[Saved entries]
▼▼▼
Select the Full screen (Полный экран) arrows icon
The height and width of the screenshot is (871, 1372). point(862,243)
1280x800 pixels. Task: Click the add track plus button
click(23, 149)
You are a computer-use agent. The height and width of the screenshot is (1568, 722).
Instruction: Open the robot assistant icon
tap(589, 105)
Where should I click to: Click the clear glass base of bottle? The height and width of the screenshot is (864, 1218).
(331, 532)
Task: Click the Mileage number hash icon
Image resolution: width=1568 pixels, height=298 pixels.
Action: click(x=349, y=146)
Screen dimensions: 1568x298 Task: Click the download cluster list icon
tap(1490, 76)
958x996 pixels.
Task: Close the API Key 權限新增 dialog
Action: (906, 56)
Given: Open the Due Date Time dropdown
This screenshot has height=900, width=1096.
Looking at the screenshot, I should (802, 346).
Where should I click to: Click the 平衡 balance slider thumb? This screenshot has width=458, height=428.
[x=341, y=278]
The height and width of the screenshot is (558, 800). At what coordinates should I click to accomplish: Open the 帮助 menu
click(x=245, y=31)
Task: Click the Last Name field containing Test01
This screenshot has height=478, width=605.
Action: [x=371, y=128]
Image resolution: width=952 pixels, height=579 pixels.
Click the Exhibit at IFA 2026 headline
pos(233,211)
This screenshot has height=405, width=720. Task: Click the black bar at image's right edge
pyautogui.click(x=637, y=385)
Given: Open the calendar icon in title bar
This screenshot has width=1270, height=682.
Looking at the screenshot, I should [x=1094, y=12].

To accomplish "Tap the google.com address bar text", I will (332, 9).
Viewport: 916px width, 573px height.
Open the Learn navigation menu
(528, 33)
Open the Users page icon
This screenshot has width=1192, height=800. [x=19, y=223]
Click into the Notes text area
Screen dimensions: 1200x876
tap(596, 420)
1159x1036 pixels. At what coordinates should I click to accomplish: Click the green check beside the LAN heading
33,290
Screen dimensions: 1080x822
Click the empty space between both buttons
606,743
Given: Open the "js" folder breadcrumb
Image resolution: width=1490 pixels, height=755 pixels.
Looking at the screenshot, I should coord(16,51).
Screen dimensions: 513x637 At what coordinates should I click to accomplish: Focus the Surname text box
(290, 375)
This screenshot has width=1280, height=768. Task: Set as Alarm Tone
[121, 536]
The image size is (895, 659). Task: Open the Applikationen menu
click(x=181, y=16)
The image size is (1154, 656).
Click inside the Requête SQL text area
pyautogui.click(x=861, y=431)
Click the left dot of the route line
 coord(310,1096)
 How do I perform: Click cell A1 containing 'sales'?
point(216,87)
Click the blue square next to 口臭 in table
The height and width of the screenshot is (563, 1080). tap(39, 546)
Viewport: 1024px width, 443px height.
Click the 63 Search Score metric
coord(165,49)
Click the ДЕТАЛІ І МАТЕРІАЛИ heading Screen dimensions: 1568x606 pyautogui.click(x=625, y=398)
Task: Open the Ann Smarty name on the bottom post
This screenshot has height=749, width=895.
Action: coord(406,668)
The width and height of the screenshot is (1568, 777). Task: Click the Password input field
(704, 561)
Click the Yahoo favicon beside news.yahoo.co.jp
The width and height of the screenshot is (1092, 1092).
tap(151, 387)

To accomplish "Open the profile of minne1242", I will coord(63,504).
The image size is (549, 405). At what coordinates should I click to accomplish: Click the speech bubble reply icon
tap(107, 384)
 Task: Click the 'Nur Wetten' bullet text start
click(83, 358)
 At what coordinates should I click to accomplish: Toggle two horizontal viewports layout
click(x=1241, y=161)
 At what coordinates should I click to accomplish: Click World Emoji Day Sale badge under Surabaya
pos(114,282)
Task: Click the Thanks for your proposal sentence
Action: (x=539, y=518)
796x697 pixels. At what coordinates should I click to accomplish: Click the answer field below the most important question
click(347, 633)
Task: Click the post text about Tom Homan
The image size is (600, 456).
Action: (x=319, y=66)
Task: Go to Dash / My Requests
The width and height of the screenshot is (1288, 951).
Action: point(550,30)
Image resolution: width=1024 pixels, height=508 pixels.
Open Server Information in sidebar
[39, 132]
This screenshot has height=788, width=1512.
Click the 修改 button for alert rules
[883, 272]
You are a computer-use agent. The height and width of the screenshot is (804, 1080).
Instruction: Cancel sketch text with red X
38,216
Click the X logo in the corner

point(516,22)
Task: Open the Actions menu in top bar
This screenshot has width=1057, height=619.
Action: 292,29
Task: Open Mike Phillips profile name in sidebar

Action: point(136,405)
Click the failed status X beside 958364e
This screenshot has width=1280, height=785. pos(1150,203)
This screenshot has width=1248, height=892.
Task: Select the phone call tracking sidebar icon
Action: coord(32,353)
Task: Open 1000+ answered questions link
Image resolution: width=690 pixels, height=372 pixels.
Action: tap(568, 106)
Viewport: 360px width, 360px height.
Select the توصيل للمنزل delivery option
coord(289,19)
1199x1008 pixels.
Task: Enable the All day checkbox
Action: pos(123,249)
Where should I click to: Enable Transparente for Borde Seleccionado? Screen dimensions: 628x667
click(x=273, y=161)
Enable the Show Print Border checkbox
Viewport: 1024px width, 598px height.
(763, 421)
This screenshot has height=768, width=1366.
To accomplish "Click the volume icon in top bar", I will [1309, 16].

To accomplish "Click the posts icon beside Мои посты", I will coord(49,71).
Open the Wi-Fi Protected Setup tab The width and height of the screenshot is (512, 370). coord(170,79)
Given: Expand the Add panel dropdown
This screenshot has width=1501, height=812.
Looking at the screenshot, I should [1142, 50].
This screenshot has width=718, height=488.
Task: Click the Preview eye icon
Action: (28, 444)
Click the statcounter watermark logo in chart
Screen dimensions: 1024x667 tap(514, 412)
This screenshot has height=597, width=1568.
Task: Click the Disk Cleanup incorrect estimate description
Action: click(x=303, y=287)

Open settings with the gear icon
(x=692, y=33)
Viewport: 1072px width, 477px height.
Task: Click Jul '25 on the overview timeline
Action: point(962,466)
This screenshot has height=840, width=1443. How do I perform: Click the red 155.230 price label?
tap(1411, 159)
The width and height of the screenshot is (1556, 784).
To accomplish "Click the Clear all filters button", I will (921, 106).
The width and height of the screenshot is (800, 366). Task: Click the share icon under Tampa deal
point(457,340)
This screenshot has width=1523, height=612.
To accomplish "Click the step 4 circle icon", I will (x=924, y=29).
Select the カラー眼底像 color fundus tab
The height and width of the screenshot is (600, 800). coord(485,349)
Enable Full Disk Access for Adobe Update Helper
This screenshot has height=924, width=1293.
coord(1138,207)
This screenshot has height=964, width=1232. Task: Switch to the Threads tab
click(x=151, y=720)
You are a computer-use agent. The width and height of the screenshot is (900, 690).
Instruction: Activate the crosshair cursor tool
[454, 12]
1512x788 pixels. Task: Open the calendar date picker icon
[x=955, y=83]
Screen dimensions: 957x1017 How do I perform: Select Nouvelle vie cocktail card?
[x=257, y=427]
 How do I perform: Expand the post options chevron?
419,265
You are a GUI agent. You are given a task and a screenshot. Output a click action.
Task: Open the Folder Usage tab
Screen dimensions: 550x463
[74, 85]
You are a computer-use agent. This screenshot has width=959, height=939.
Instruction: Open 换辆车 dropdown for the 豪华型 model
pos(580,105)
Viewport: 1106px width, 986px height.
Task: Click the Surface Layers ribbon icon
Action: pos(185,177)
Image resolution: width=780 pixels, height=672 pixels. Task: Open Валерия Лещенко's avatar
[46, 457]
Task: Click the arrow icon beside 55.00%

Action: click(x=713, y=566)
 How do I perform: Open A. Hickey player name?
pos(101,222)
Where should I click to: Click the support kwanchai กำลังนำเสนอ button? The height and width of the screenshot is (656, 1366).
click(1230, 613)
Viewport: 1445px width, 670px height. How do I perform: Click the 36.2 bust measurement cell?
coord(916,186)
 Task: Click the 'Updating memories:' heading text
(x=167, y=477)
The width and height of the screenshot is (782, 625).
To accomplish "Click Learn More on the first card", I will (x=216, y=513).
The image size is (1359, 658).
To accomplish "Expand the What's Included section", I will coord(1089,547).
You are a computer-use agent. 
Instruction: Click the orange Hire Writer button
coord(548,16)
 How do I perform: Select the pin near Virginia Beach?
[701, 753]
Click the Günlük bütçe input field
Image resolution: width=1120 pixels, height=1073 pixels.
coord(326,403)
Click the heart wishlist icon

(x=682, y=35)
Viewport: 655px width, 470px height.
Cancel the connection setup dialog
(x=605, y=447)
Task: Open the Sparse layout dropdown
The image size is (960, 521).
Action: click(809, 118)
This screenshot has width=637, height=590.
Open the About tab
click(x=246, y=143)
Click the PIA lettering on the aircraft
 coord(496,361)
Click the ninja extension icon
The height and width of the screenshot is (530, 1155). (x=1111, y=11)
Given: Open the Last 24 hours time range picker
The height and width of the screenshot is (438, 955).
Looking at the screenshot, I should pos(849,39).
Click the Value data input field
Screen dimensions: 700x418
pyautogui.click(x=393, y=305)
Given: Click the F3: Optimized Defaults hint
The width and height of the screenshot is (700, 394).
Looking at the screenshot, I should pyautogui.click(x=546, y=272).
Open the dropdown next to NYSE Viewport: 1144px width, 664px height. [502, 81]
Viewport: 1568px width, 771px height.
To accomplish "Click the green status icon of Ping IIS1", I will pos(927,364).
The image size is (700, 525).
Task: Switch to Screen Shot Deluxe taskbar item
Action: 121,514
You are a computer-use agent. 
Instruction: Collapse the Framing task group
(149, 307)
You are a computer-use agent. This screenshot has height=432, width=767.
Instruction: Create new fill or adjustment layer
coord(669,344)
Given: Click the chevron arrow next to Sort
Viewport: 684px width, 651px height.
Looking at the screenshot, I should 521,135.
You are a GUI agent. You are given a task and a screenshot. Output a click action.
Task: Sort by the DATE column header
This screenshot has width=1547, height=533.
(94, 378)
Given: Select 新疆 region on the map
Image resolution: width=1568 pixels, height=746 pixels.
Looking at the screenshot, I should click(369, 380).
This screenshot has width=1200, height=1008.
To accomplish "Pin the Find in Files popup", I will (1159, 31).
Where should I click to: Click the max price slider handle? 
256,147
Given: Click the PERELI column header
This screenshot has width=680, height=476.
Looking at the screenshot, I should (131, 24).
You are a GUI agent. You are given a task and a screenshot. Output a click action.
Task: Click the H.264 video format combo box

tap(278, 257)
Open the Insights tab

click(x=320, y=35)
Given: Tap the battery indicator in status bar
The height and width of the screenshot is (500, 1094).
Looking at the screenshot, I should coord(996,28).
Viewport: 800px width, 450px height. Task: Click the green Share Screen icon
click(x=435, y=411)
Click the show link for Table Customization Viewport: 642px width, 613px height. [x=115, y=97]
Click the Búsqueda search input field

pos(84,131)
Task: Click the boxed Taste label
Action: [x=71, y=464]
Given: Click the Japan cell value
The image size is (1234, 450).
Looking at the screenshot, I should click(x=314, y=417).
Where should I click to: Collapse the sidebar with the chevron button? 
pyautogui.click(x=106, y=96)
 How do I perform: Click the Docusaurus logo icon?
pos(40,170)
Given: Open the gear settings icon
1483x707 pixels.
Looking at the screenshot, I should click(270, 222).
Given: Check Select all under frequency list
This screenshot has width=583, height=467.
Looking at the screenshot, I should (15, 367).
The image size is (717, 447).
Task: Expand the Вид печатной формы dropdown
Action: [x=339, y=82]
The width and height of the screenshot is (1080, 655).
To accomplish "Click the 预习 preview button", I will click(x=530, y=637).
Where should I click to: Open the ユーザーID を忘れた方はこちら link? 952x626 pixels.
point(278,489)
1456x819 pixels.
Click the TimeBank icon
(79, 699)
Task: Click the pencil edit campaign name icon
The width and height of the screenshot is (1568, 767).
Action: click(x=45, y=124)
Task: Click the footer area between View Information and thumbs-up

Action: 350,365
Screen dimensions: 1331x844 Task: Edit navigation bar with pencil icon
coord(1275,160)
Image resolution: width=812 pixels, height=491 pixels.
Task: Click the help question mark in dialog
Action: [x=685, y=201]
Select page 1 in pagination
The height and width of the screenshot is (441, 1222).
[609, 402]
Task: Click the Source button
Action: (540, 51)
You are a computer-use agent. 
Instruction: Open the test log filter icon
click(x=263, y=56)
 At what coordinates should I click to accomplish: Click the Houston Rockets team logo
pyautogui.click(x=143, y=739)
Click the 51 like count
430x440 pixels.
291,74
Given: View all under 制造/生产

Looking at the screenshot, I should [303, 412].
▲▲▲
*WORK INSTRUCTION*
Looking back over the data above, restate word for word the lines that begin at the line with "Instruction: Open the robot assistant icon" and end at the line with "Viewport: 916px width, 573px height.", inclusive.

*RESULT*
Instruction: Open the robot assistant icon
tap(589, 105)
Where should I click to: Click the clear glass base of bottle? The height and width of the screenshot is (864, 1218).
(331, 532)
Task: Click the Mileage number hash icon
Image resolution: width=1568 pixels, height=298 pixels.
Action: click(x=349, y=146)
Screen dimensions: 1568x298 Task: Click the download cluster list icon
tap(1490, 76)
958x996 pixels.
Task: Close the API Key 權限新增 dialog
Action: (906, 56)
Given: Open the Due Date Time dropdown
This screenshot has height=900, width=1096.
Looking at the screenshot, I should (802, 346).
Where should I click to: Click the 平衡 balance slider thumb? This screenshot has width=458, height=428.
[x=341, y=278]
The height and width of the screenshot is (558, 800). At what coordinates should I click to accomplish: Open the 帮助 menu
click(x=245, y=31)
Task: Click the Last Name field containing Test01
This screenshot has height=478, width=605.
Action: [x=371, y=128]
Image resolution: width=952 pixels, height=579 pixels.
Click the Exhibit at IFA 2026 headline
pos(233,211)
This screenshot has height=405, width=720. Task: Click the black bar at image's right edge
pyautogui.click(x=637, y=385)
Given: Open the calendar icon in title bar
This screenshot has width=1270, height=682.
Looking at the screenshot, I should [x=1094, y=12].

To accomplish "Tap the google.com address bar text", I will (332, 9).
Viewport: 916px width, 573px height.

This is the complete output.